El destino de los pobres<BR>

Opinión
/ 2 octubre 2015

Es una triste verdad que, para tomar conciencia de que existen ciertos lugares del planeta, los que vivimos en zonas de abundancia necesitamos sacudidas sísmicas y desgracias humanitarias.

En cierta ocasión, el filósofo catalán José Ferrater Mora -entonces profesor en una distinguida universidad de Estados Unidos- fue recibido por el honorable presidente Pujol. El presidente se interesó por el grado de conocimiento que tenían los estadounidenses de Cataluña y recibió la mala noticia de que era casi nulo. "¿Qué podríamos hacer para dar a conocer Cataluña en Estados Unidos?", le preguntó a Ferrater, y el filósofo, que era bastante guasón pese a su apariencia seria, repuso: "Bueno, quizá un terremoto podría ayudar...".

En este caso se trataba afortunadamente de una broma, pero es una triste verdad que, para tomar conciencia de que existen ciertos lugares del planeta, los que vivimos en las zonas de abundancia necesitamos sacudidas sísmicas y desgracias humanitarias. Quizá ahora -al menos por unos cuantos días- prestemos algo de atención a Haití. Incluso con triste optimismo podríamos llegar a suponer que algo positivo pudiera salir de esta horrenda desgracia para el futuro de los supervivientes y del desdichado país. Lo mismo que estamos acostumbrados a los daños colaterales de los bombardeos, a lo mejor llegan a darse beneficios colaterales en los terremotos...

Lo digo avergonzado, porque en ninguno de los dos casos quedamos bien parados.

Nos acusa la desenvoltura con que disfrutamos de nuestra vida ventajosa junto a situaciones de miseria a las que no dedicamos un instante de atención más que urgidos por cosquilleos de conciencia ante las catástrofes o, lo más frecuente, alarmados por peligros que amenazan nuestros intereses (¿a quién le preocupan los agobios de los somalíes, salvo cuando los piratas atacan barcos de compatriotas... que probablemente no deberían faenar en esas aguas?). A esa desenvoltura deberíamos darle su auténtico y desagradable nombre: barbarie. Porque son bárbaros -indignos de ser considerados como civilizados- quienes despliegan su poder en exhibiciones y festejos mientras ignoran (cuando no pisotean) a sus semejantes menos afortunados.

En un apunte de sus "Carnets", Albert Camus cuenta su conversación con un pordiosero que solía pedir en una esquina de París. "Señor, la gente no es mala", le decía el vagabundo, con sonrisa resignada. Y añadía: "Lo único que pasa es que no ven". En efecto, la mayor parte del tiempo "no vemos".

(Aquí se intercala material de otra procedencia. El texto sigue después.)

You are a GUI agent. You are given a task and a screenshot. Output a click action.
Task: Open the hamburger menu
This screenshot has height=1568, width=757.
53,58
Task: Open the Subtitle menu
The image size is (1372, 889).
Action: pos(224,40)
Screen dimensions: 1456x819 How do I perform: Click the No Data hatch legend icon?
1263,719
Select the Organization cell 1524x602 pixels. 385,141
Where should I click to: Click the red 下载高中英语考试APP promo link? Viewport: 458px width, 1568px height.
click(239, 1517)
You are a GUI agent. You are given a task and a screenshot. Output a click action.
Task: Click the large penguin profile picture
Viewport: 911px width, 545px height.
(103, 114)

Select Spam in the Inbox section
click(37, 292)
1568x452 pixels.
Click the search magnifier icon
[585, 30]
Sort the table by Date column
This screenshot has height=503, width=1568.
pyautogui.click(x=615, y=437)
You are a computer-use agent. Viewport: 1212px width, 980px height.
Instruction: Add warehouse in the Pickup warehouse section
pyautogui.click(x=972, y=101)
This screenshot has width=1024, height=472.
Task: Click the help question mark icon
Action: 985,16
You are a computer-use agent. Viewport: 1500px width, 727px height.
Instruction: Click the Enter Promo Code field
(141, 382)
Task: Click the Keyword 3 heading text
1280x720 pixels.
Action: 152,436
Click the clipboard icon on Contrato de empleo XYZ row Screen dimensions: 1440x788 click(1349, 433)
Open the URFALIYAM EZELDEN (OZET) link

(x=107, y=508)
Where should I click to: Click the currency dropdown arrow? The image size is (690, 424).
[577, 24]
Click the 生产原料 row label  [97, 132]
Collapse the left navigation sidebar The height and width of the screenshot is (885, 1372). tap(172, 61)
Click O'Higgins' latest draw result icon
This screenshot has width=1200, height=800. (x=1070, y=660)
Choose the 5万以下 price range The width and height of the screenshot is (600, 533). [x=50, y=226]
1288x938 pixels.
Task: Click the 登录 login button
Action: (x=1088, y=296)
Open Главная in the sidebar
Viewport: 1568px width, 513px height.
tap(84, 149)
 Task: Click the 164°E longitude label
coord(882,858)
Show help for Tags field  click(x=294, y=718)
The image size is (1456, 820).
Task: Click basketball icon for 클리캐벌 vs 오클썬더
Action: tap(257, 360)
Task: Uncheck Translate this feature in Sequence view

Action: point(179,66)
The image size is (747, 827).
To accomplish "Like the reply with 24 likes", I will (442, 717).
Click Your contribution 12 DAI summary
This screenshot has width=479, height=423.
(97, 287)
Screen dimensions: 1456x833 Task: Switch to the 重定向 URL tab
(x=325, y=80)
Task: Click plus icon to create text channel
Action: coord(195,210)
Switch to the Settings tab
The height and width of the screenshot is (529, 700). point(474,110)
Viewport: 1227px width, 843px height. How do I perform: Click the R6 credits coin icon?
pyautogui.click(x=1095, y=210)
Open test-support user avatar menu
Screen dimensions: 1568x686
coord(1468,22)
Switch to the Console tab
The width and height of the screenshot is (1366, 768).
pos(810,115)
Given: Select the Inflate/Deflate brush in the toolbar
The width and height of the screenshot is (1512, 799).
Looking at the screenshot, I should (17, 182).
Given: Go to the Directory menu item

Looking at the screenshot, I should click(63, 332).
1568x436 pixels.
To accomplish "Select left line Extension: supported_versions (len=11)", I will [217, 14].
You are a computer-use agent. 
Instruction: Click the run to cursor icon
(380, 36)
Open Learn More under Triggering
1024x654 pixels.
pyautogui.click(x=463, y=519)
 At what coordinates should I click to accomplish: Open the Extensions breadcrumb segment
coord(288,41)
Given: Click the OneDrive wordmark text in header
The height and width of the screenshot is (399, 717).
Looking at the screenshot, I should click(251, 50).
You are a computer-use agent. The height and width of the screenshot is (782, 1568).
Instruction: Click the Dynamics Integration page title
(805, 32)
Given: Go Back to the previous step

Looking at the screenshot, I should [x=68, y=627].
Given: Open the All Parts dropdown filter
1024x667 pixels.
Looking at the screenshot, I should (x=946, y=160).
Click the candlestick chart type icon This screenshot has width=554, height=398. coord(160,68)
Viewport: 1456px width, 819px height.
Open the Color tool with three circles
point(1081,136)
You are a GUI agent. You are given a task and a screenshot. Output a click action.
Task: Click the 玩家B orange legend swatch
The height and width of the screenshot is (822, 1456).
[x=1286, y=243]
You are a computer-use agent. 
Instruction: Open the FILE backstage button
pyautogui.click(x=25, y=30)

A pesar del refinamiento de nuestros medios de comunicación, de nuestras facilidades para viajar o para enterarnos de lo que ocurre a miles de kilómetros, preferimos mantenernos bárbaramente ignorantes de que convivimos con atroces muestras de miseria y de necesidad. Hasta que nos sacude el terremoto o el tsunami que vemos casi en directo en la pantalla y las noticias del telediario amargan un poco nuestro almuerzo. Entonces, con cierta dolorida pereza, pensamos: "¡No puede ser! ¡alguien debería hacer algo!". Pero probablemente no vayamos mucho más allá... porque llega el postre y minutos más tarde comienza el nuevo capítulo de nuestra serie favorita. ¡Un plan bárbaro!

Lo peor de todo es que, siendo el mundo como es y viendo tan claro y tan cercano el destino de los pobres, haya desalmados que se atrevan a decir: "Me aburre la política, yo no me meto en política...". Cuando no son los propósitos morales, ni las oraciones y rogativas, ni siquiera el mero humanitarismo sino sólo la acción política, la buena política, lo que necesitamos para salir de nuestra cómoda barbarie.